▶ **SUPPLIED DATA**:
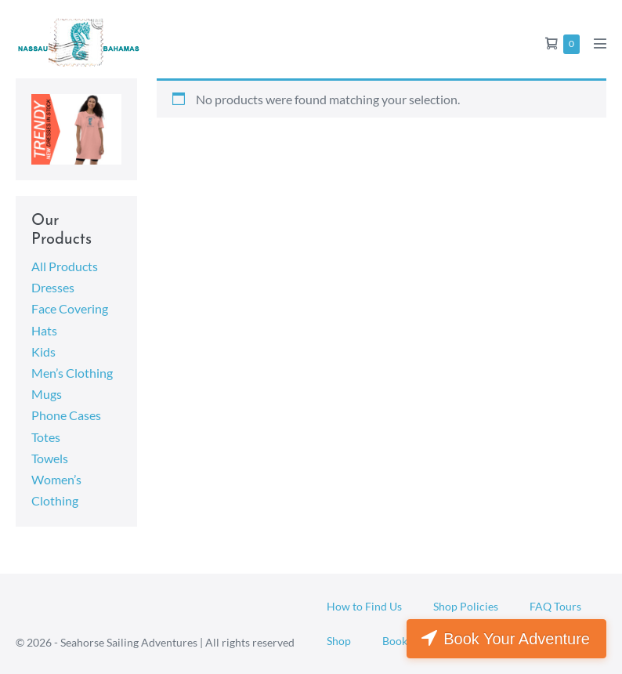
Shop (339, 640)
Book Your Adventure (516, 638)
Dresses (52, 287)
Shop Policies (465, 606)
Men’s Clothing (72, 372)
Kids (43, 351)
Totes (45, 436)
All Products (64, 266)
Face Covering (69, 308)
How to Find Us (364, 606)
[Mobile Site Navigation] (600, 43)
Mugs (46, 393)
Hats (44, 330)
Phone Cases (66, 415)
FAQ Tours (555, 606)
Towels (49, 458)
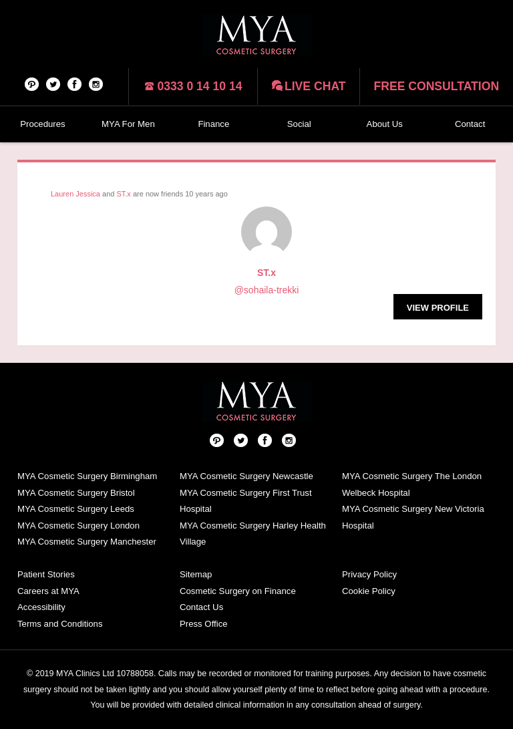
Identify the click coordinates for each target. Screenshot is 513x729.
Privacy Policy (369, 574)
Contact (470, 124)
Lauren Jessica (75, 194)
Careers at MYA (48, 591)
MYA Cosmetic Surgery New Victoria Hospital (413, 517)
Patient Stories (46, 574)
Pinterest (32, 83)
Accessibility (41, 607)
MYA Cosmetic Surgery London (78, 526)
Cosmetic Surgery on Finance (238, 591)
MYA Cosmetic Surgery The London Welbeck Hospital (412, 484)
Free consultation (436, 86)
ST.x (123, 194)
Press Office (204, 624)
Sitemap (196, 574)
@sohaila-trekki (266, 290)
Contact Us (201, 607)
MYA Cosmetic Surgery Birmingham (87, 476)
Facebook (74, 83)
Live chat (315, 86)
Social (299, 124)
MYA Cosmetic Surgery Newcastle (246, 476)
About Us (385, 124)
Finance (213, 124)
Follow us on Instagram (96, 83)
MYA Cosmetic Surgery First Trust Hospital (246, 501)
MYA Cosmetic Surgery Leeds (75, 509)
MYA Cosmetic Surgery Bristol (76, 493)
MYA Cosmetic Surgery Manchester (86, 542)
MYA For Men (128, 124)
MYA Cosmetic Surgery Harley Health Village (253, 534)
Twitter (53, 83)
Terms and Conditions (60, 624)
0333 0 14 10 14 (199, 86)
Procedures (42, 124)
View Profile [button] (438, 308)
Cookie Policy (368, 591)
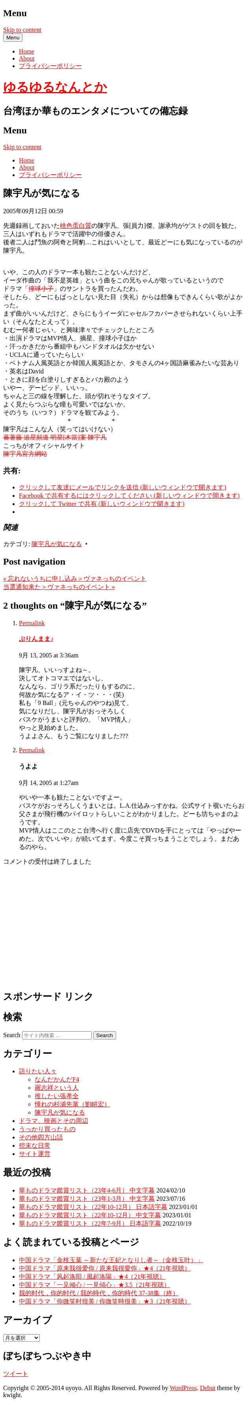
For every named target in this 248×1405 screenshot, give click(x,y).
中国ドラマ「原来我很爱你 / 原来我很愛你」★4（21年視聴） (105, 1268)
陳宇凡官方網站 (25, 453)
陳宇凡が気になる (56, 544)
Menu (12, 38)
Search (11, 1035)
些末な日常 (34, 1145)
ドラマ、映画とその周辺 (53, 1120)
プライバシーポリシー (50, 66)
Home (26, 51)
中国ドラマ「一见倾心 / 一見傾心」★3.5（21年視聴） (94, 1284)
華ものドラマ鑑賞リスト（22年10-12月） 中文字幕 (90, 1215)
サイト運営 (34, 1153)
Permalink (32, 623)
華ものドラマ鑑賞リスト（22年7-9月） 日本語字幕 (90, 1223)
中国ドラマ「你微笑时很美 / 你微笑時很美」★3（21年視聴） (105, 1301)
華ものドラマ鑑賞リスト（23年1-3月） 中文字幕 (87, 1198)
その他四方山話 (41, 1137)
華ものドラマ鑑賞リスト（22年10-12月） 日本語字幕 (93, 1207)
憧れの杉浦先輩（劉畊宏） (72, 1104)
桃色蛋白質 (75, 225)
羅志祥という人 (57, 1087)
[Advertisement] (124, 927)
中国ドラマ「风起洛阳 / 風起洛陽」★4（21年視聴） (92, 1276)
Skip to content (22, 29)
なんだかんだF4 (57, 1079)
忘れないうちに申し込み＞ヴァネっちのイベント (74, 578)
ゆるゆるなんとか (55, 87)
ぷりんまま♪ (36, 638)
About (27, 58)
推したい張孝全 (57, 1096)
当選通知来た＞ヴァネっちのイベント (59, 586)
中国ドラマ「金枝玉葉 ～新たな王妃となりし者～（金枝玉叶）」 (111, 1260)
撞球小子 (41, 288)
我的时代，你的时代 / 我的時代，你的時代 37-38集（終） (99, 1293)
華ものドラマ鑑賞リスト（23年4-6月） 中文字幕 (87, 1190)
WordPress (183, 1388)
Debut (207, 1388)
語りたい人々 (38, 1071)
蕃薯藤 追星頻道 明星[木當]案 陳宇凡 (55, 437)
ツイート (15, 1373)
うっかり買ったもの (47, 1129)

▶ **SET PROBLEM**: Reproduce every line of the listing above word for word, leaving out the pictures.

▶ **WRITTEN SOLUTION**:
Shop (339, 640)
Book Your Adventure (516, 638)
Dresses (52, 287)
Shop Policies (465, 606)
Men’s Clothing (72, 372)
Kids (43, 351)
Totes (45, 436)
All Products (64, 266)
Face Covering (69, 308)
How to Find Us (364, 606)
[Mobile Site Navigation] (600, 43)
Mugs (46, 393)
Hats (44, 330)
Phone Cases (66, 415)
FAQ Tours (555, 606)
Towels (49, 458)
Identify the click coordinates for each target. Screenshot is 513x729.
Privacy Policy (369, 574)
Contact (470, 124)
Lauren Jessica (75, 194)
Careers at MYA (48, 591)
MYA Cosmetic Surgery New Victoria Hospital (413, 517)
Patient Stories (46, 574)
Pinterest (32, 83)
Accessibility (41, 607)
MYA Cosmetic Surgery London (78, 526)
Cosmetic Surgery on Finance (238, 591)
MYA Cosmetic Surgery The London Welbeck Hospital (412, 484)
Free consultation (436, 86)
ST.x (123, 194)
Press Office (204, 624)
Sitemap (196, 574)
@sohaila-trekki (266, 290)
Contact Us (201, 607)
MYA Cosmetic Surgery Birmingham (87, 476)
Facebook (74, 83)
Live chat (315, 86)
Social (299, 124)
MYA Cosmetic Surgery Newcastle (246, 476)
About Us (385, 124)
Finance (213, 124)
Follow us on Instagram (96, 83)
MYA Cosmetic Surgery First Trust Hospital (246, 501)
MYA Cosmetic Surgery Leeds (75, 509)
MYA Cosmetic Surgery Bristol (76, 493)
MYA Cosmetic Surgery Manchester (86, 542)
MYA For Men (128, 124)
MYA Cosmetic Surgery Harley Health Village (253, 534)
Twitter (53, 83)
Terms and Conditions (60, 624)
0333 0 14 10 14 (199, 86)
Procedures (42, 124)
View Profile [button] (438, 308)
Cookie Policy (368, 591)
For every named target in this 248×1405 screenshot, give click(x,y).
中国ドラマ「原来我很爱你 / 原来我很愛你」★4（21年視聴） (105, 1268)
陳宇凡官方網站 (25, 453)
陳宇凡が気になる (56, 544)
Menu (12, 38)
Search (11, 1035)
些末な日常 (34, 1145)
ドラマ、映画とその周辺 (53, 1120)
プライバシーポリシー (50, 66)
Home (26, 51)
中国ドラマ「一见倾心 / 一見傾心」★3.5（21年視聴） (94, 1284)
華ものドラマ鑑賞リスト（22年10-12月） 中文字幕 (90, 1215)
サイト運営 (34, 1153)
Permalink (32, 623)
華ものドラマ鑑賞リスト（22年7-9月） 日本語字幕 (90, 1223)
中国ドラマ「你微笑时很美 / 你微笑時很美」★3（21年視聴） (105, 1301)
華ものドラマ鑑賞リスト（23年1-3月） 中文字幕 (87, 1198)
その他四方山話 (41, 1137)
華ものドラマ鑑賞リスト（22年10-12月） 日本語字幕 (93, 1207)
憧れの杉浦先輩（劉畊宏） (72, 1104)
桃色蛋白質 (75, 225)
羅志祥という人 (57, 1087)
[Advertisement] (124, 927)
中国ドラマ「风起洛阳 / 風起洛陽」★4（21年視聴） (92, 1276)
Skip to content (22, 29)
なんだかんだF4 (57, 1079)
忘れないうちに申し込み＞ヴァネっちのイベント (74, 578)
ゆるゆるなんとか (55, 87)
ぷりんまま♪ (36, 638)
About (27, 58)
推したい張孝全 (57, 1096)
当選通知来た＞ヴァネっちのイベント (59, 586)
中国ドラマ「金枝玉葉 ～新たな王妃となりし者～（金枝玉叶）」 (111, 1260)
撞球小子 (41, 288)
我的时代，你的时代 / 我的時代，你的時代 37-38集（終） (99, 1293)
華ものドラマ鑑賞リスト（23年4-6月） 中文字幕 (87, 1190)
WordPress (183, 1388)
Debut (207, 1388)
語りたい人々 (38, 1071)
蕃薯藤 追星頻道 明星[木當]案 陳宇凡 (55, 437)
ツイート (15, 1373)
うっかり買ったもの (47, 1129)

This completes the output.